* BEGIN Data to use *
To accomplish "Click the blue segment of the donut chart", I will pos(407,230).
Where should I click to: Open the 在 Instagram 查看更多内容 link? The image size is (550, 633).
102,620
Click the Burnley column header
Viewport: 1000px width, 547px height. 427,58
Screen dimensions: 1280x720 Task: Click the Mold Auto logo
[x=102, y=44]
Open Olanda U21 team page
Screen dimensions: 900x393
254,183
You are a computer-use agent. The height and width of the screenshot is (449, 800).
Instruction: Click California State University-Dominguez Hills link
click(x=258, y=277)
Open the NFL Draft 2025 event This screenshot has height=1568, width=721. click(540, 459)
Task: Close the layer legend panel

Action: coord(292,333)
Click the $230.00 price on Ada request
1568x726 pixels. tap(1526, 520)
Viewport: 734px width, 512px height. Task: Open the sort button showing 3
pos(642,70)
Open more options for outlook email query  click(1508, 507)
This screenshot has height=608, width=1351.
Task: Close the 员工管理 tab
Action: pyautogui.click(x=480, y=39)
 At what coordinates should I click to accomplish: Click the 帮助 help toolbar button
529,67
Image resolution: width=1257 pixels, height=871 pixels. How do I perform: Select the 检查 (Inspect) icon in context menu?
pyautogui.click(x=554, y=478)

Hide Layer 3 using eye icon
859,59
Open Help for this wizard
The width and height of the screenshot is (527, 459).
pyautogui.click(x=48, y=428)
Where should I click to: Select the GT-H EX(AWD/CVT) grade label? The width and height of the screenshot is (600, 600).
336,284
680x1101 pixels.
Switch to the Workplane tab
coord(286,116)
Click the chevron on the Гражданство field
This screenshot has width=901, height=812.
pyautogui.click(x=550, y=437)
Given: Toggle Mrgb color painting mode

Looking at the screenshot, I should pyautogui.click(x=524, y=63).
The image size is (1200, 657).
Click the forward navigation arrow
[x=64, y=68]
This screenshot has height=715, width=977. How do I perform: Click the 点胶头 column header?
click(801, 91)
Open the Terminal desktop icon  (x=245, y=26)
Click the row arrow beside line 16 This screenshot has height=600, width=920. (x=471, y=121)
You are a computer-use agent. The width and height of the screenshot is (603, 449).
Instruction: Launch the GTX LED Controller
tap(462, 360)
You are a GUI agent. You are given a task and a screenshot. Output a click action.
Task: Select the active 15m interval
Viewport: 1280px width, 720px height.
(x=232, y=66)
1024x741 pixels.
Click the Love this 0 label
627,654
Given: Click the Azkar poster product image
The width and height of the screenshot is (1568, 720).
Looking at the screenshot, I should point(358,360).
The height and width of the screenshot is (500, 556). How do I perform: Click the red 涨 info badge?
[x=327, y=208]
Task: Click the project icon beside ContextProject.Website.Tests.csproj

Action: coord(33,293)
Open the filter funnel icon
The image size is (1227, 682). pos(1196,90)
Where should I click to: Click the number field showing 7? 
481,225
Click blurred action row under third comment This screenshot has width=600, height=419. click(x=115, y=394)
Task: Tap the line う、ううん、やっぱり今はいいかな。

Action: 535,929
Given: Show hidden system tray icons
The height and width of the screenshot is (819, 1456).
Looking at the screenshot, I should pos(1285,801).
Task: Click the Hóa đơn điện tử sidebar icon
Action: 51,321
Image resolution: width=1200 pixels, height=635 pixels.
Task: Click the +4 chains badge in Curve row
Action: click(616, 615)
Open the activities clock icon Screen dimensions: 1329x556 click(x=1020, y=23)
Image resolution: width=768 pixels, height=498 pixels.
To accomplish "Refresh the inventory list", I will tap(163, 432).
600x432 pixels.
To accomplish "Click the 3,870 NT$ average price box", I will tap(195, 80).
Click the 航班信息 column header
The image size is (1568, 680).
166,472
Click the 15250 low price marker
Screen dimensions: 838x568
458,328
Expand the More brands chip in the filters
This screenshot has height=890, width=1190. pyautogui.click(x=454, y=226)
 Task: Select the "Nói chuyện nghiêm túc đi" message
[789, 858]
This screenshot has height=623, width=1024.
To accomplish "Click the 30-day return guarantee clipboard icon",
* END Data to use *
Work to complete:
Return the listing verbatim, from its first line through the line that contains "Viewport: 1000px width, 547px height. 427,58".

The answer:
To accomplish "Click the blue segment of the donut chart", I will pos(407,230).
Where should I click to: Open the 在 Instagram 查看更多内容 link? The image size is (550, 633).
102,620
Click the Burnley column header
Viewport: 1000px width, 547px height. 427,58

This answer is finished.